### YOUR TASK
The answer should consist of the records below, repeated exactly, and no pictures.

Collected data:
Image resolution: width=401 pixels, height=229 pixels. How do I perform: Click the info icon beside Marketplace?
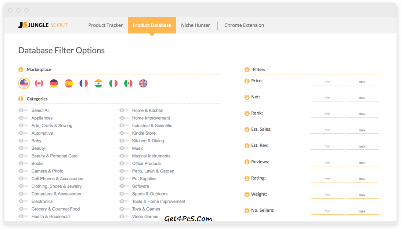[21, 70]
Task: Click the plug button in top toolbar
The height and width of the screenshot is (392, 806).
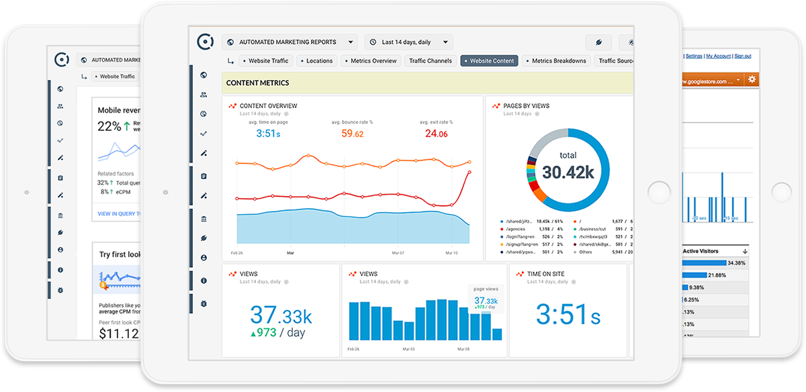Action: (598, 42)
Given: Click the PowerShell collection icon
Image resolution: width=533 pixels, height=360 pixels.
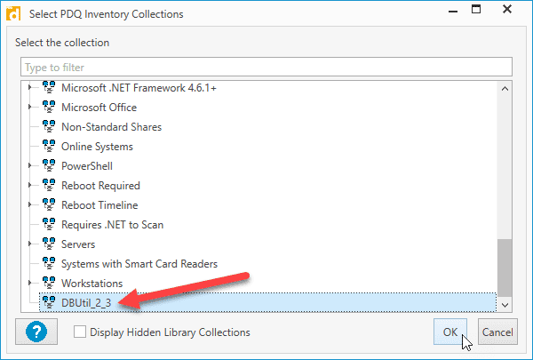Looking at the screenshot, I should (49, 165).
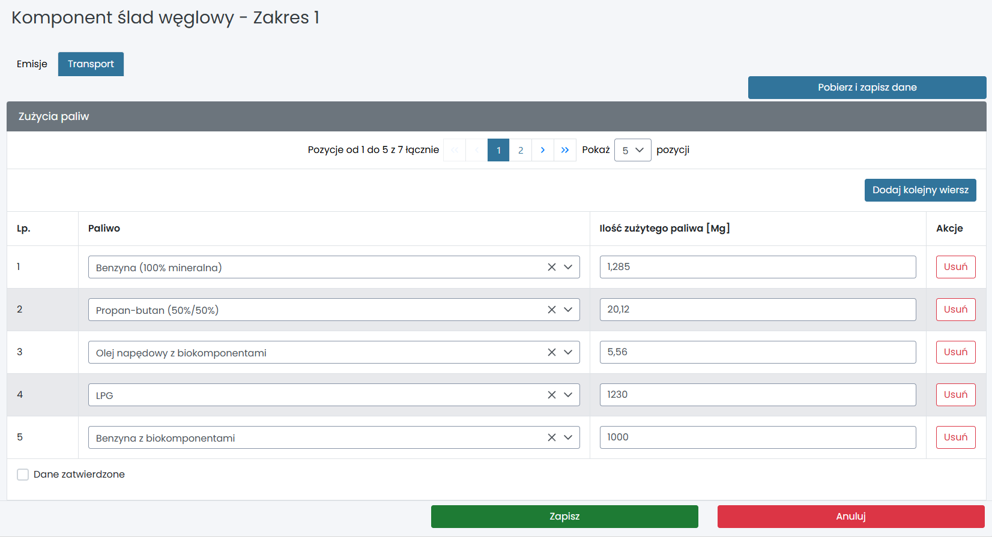Go to next page arrow
The width and height of the screenshot is (992, 537).
pos(542,150)
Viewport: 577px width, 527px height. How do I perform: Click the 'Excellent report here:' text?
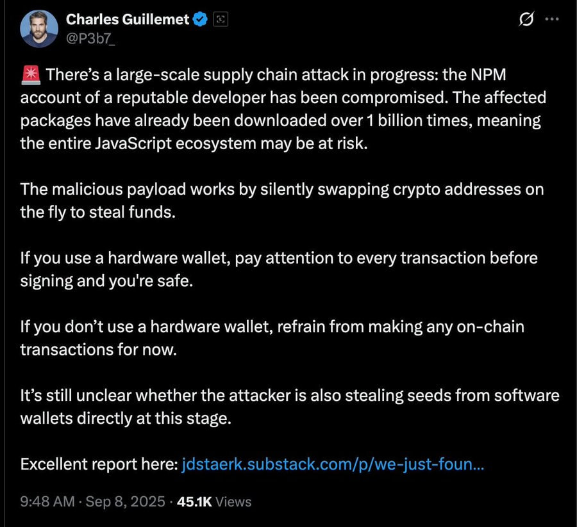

### PROBLEM SOLUTION
Image resolution: width=401 pixels, height=229 pixels. How do I perform: Click the info icon beside Marketplace?
[21, 70]
Task: Click the plug button in top toolbar
The height and width of the screenshot is (392, 806).
Action: (598, 42)
Given: Click the PowerShell collection icon
Image resolution: width=533 pixels, height=360 pixels.
Looking at the screenshot, I should (49, 165).
Go to next page arrow
The width and height of the screenshot is (992, 537).
pos(542,150)
Viewport: 577px width, 527px height. How do I perform: Click the 'Excellent report here:' text?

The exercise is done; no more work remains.